**CONSIGNE**
Reprenez le récit du repli à pied depuis Rosières aux Salines et poursuivez-le à partir de sa dernière phrase.

Nous avons, le mardi, franchi la Meurthe, à ROSIERES aux SALINES et avons cantonné sur la colline, sans savoir où aller. Le sergent d’active s’est mis en Pyjama. Le mercredi matin, au lever du jour, 19 juin, des obus tombent sur le village. Tous les conducteurs partent au combat. Je ne les ai jamais revus. Avec quelques camarades, nous partons à pied, au hasard, sous le bombardement. Nous sommes entrés dans la cave de l’école. Après un temps, nous sommes sortis : mon vélo était détruit. Nous partons à pied. Sur la route, les voitures sont renversées. J’ai ramassé dans ma musette trois ou quatre boîtes de singe. Nous partons sans savoir où nous allons sans même une carte des P.T.T. Dans une ferme, nous entrons pour demander de l’eau. Dans la salle, il y avait un vieillard au lit. Il me dit: « Sergent, voulez-vous tuer mon chien, j’ai peur qu’il attaque les allemands ». Je n’ai pas voulu le tuer.

**DONNÉES FOURNIES**
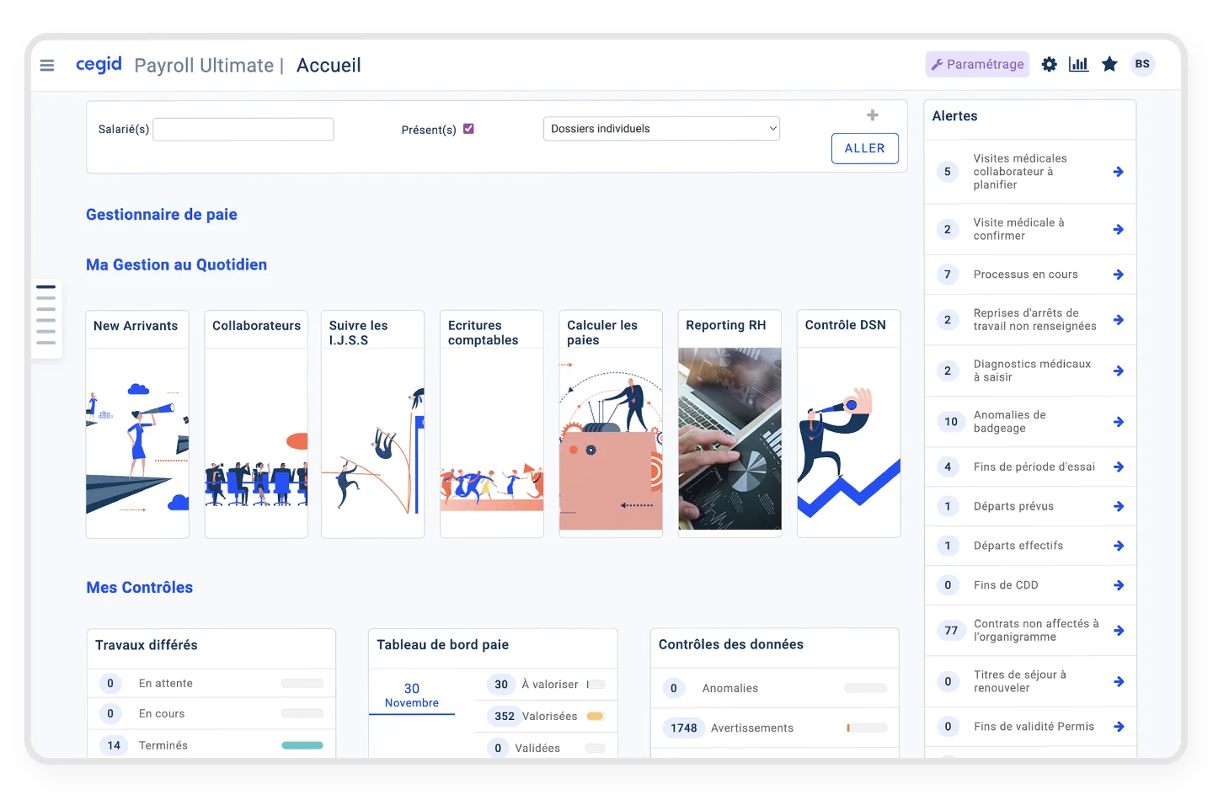The height and width of the screenshot is (800, 1213).
Task: Expand the Dossiers individuels dropdown
Action: tap(661, 129)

**RÉPONSE PROPOSÉE**
Nous continuons à marcher et nous arrivons au lieu-dit «Château de Ferrières », une très grande maison avec une très grande cour. Sur l’entrée il y avait un drapeau de la Croix Rouge. On a refusé de nous laisser entrer avec nos armes. Nous avons donc laissé nos armes et nous sommes entrés dans une cave. Mais ne sachant que faire et ne pouvant nous reposer, nous sommes ressortis. Un lieutenant inconnu, tout seul nous dit: «vous pouvez rester là et la nuit vous continuerez ». Puis il est parti. Quelques temps après, une automitrailleuse arrive avec un équipage en bras de chemise. Ils nous disent : « vous êtes prisonniers, allez sur la route plus haut. » Là, nous avons trouvé des centaines d’hommes. Nous nous sommes remis en route, accompagnés par quelques allemands armés. Nous avons de nouveau traversé ROSIERES aux SALINES (la MEURTHE) et conduits à DOMBASLE où nous avons été stockés dans l’église. Nous étions tellement fatigués que nous avons dormi sur les dalles.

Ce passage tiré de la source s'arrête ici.